Kill cash, kill freedom. That is when the next revolution starts.
Is Franklin discussing the private property of the colonists (newly Americans), or is he discussing the Frontier?
To me, this is not completely clear from the passages quoted, but I think it is the latter. Here, he cedes to the Savage (note his use of the capital letter 'S', implying the indigenous peoples, only what they need to subsist and their personal effects and housing.
The public (government) does regulate Descents (inheritances), the sale or transfer of property (deeds recorded, plats and surveys) and even the use of property, in that there was some rudimentary zoning. Who would want a tavern next to an abattoir or a tannery, for instance?

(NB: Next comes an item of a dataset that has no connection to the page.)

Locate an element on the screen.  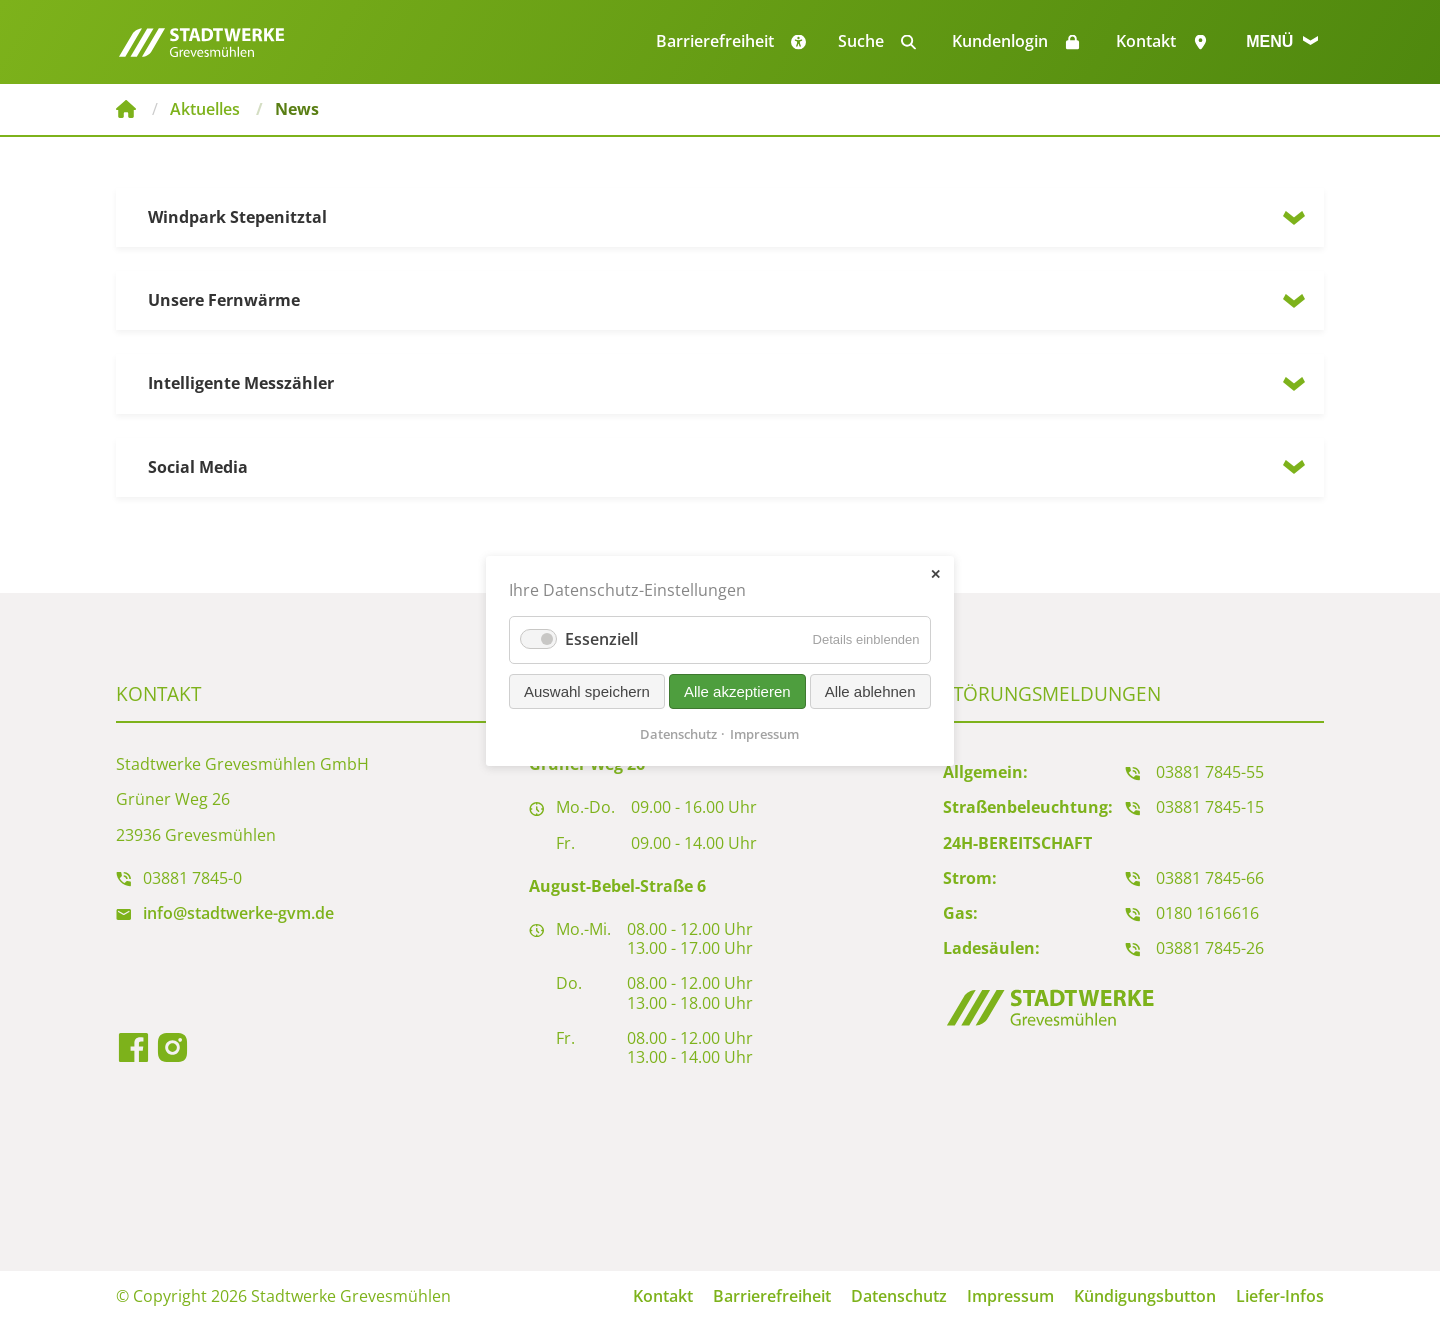
Unsere Fernwärme [tab] is located at coordinates (224, 300).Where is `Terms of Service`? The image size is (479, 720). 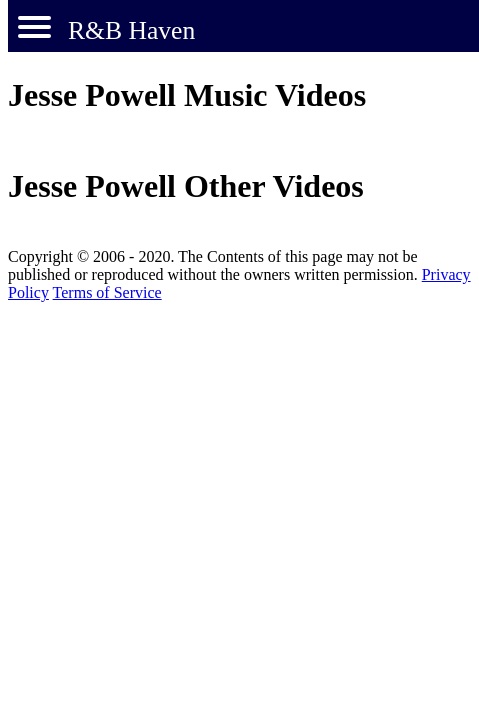
Terms of Service is located at coordinates (107, 292).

All the Property that is necessary to a Man, for the Conservation of the Individual and the Propagation of the Species, is his natural Right, which none can justly deprive him of: But all Property superfluous to such purposes is the Property of the Publick, who, by their Laws, have created it, and who may therefore by other Laws dispose of it, whenever the Welfare of the Publick shall demand such Disposition.
This, to my interpretation, speaks of the unclaimed lands of the frontier, owned by the State, that no man should be able to go forth and lay claim to vast tracts to the exclusion of others, which he himself could not use.
Even later during the homesteading era in the West, the homesteads were limited to 160 acres, a square area a quarter of a mile on either side or the equivalent, generally considered to be as much as any man could farm with the implements of the day. There were ways to thwart those limits, and they were used by some. Still others selected tracts which controlled access to water, and thus controlled the use of far larger tracts suitable for rangeland, but did not get title to the land which had no direct water access. That remained government owned, or commonly was homesteaded but the homestead failed for lack of good water. That go-back land (went back to the government because the homestead or farm did not prove out) became the BLM land of today. In some areas, where that is predominantly prairie, those lands are leased by the BLM to ranchers or are kept idle by the government through various means.
While mechanization means the farm of today (dry land wheat farming, for instance) is several sections (each a mile square, roughly 640 acres) in order to be economically viable, in Franklin's day it would have taken a huge herd of draft animals and a small army to farm grain on that much land--far beyond the scope of any homesteader.
Thus, placing limits on the acquisition of land--and likely, the Indians' retention of it, meant that more of the land would be productive instead of sitting idle, and that was important to the development of the colony/State and the Country. The taxes he mentions are the expenses of running what little enough government there was, and a means of disposing of the public debt.